Wall Street Bombing 1920 — FBI
The lunch rush was just beginning as a non-descript man driving a cart pressed an old horse forward on a mid-September day in 1920.
He stopped the animal and its heavy load in front of the U.S. Assay Office, across from the J. P. Morgan building in the heart of Wall Street. The driver got down and quickly disappeared into the crowd.
Within minutes, the cart exploded into a hail of metal fragments—immediately killing more than 30 people and injuring some 300. The carnage was horrific, and the death toll kept rising as the day wore on and more victims succumbed.
Who was responsible? In the beginning it wasn’t obvious that the explosion was an intentional act of terrorism. Crews cleaned the damage up overnight, including physical evidence that today would be crucial to identifying the perpetrator. By the next morning Wall Street was back in business—broken windows draped in canvass, workers in bandages, but functioning none-the-less.
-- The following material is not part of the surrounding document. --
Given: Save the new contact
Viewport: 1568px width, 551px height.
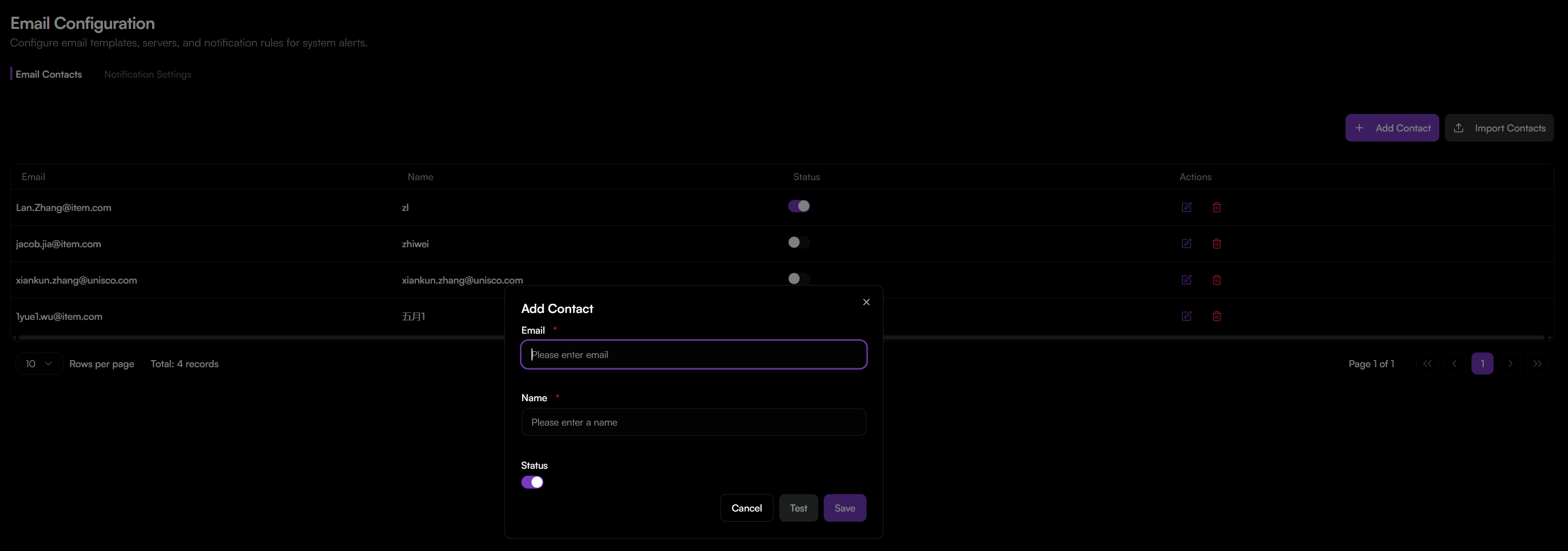Looking at the screenshot, I should 844,507.
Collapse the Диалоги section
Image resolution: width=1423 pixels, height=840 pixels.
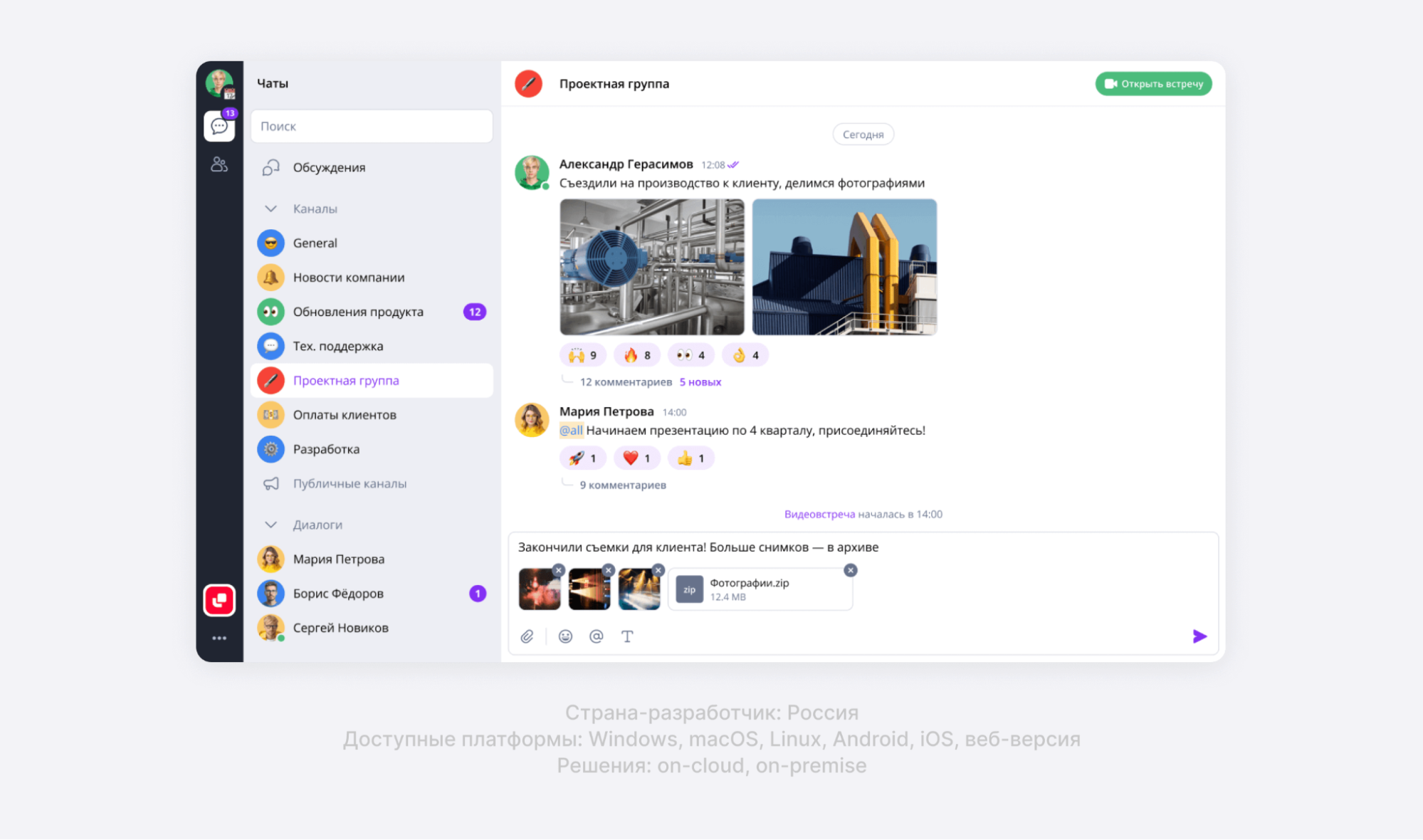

Conspiracy theories abounded, but the New York Police and Fire Departments, the Bureau of Investigation (our predecessor), and the U.S. Secret Service were on the job. Each avidly pursued leads. The Bureau interviewed hundreds of people who had been around the area before, during, and after the attack, but developed little information of value. The few recollections of the driver and wagon were vague and virtually useless. The NYPD was able to reconstruct the bomb and its fuse mechanism, but there was much debate about the nature of the explosive, and all the potential components were commonly available.